* **Reading text**:
'''

In order to better tackle this challenge, we made the strategic decision to retrain the first three layers of the pre-trained AlexNet network. Notably, this choice had a substantial positive impact on the model’s ability to accurately delineate the boundaries of the lesions, as evidenced in our results. Throughout the training process, we retrained the weights of these three layers in addition to the last two layers. In this context, our approach can be described as a dual transfer learning methodology. [7, 27].
Figure 2 depicts the schematic of our CNN model, which utilizes a customized transfer learning scheme. This customization enhances the algorithm’s capability to accurately detect lesions, improves the speed of convergence, and also ensures high model accuracy.
2.3 Dataset
Medical datasets often suffer from unbalanced data, with a much larger number of benign samples than malignant ones. There are several methods to tackle this problem, one of which is random undersampling, as discussed in [24]. This method randomly reduces the number of benign samples to balance the dataset. To increase the number of malignant samples, we combined the image samples from the Complete-MedNode-Dataset.
In the current study, a total of 2541 input images were utilized, comprising 1200 melanoma lesions and 1341 benign mole images. To ensure dataset balance, a reduced number of benign samples were randomly selected [6]. For model evaluation, 762 images (30%) were set aside, while the remaining 1779 images were allocated for model training.
The image set is from the International Skin Imaging Collaboration dataset (ISIC) [22], which comprises images labeled by various institutions including the Hospital Clinics de Barcelona, Medical University of Vienna, Memorial Sloan Kettering Cancer Center, Melanoma Institute Australia, the University of Queensland, and the University of Athens Medical School.
In addition, other images of benign and malignant have been taken from the Complete-Mednode-Dataset, published by the Department of Dermatology of the University Medical Center Groningen [8]. To conduct the experiments in this study, we combined and balanced the image datasets from these two sources.
In general, these lesions are typically categorized into two groups: melanoma lesions and moles Benign (nevus). These categories are used to identify and detect suspected malignant melanoma lesions. Figure 3 shows some examples of both cases. In general, the size of the images are \(224\times 224\) pixels. It is noteworthy that, especially, since each network architecture implementation requires a particular specifications for the input images, we employed a pre-processing function for each case. Some researches conducted in the field has attempted to augment their dataset by cropping or rotating the images or applying data weighting techniques. However, in the present study, we integrated multiple datasets to prevent the use of duplicate image.
3 Results and discussion
To demonstrate the effectiveness of the proposed model, Fig. 4 illustrates the accuracy and performance of our customized transfer learning network, which is based on, VGG-16 in comparison to the performance of the reference transfer learning network [24]. As can be observed, the detection accuracy shows an increase from 96.5% to 97.51%. Furthermore, Fig. 5 illustrates the distinction between the utilization of a simple transfer learning network based on VGG-19 and the model that we have developed. In particular, it is evident that higher accuracy can be achieved by reducing the number of epochs required (from 97% to 98.4%).

'''

* **Source material**:
'''

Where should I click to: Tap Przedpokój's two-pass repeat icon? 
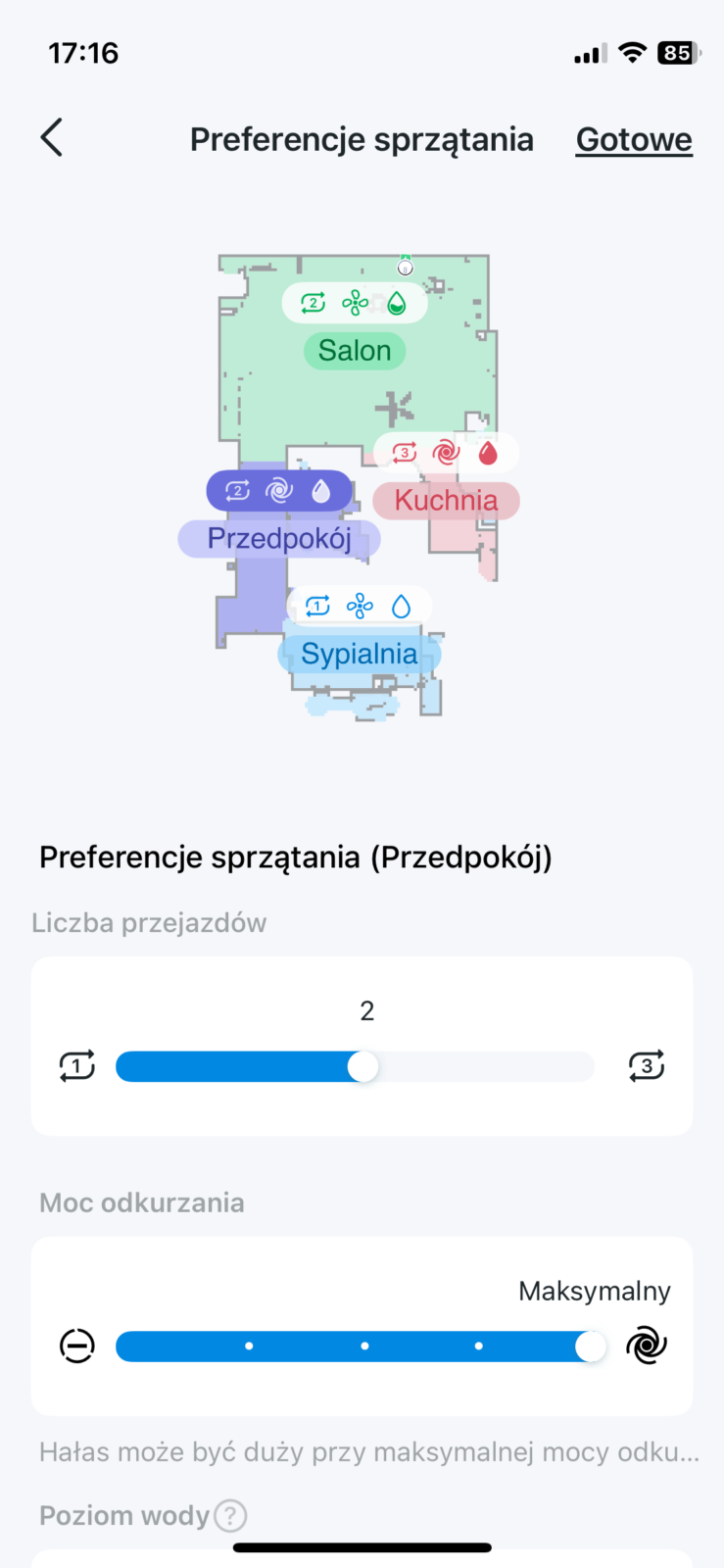pos(238,490)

'''

* **What you need to do**:
1 – In the skin lesion text, how many images were set aside for model evaluation?
2 – Rewrite the stretch of the skin lesion text from "In the current" through "for model training.", substituting "non-cancerous" for "benign".
3 – Do these statements agree with the skin lesion text? Answer yes or no for each, and quote the words of the text that decide it.
(a) The image set includes images labeled by the University of Queensland.
(b) The study enlarged its dataset by cropping or rotating the images.
(c) The Complete-Mednode-Dataset was published by a department at the University Medical Center Groningen.

* **Answers for this exercise**:
1 – 762 images (30%).

2 –
In the current study, a total of 2541 input images were utilized, comprising 1200 melanoma lesions and 1341 non-cancerous mole images. To ensure dataset balance, a reduced number of non-cancerous samples were randomly selected [6]. For model evaluation, 762 images (30%) were set aside, while the remaining 1779 images were allocated for model training.

3 –
(a) Yes: "which comprises images labeled by various institutions including the Hospital Clinics de Barcelona, Medical University of Vienna, Memorial Sloan Kettering Cancer Center, Melanoma Institute Australia, the University of Queensland, and the University of Athens Medical School."
(b) No: "However, in the present study, we integrated multiple datasets to prevent the use of duplicate image."
(c) Yes: "published by the Department of Dermatology of the University Medical Center Groningen"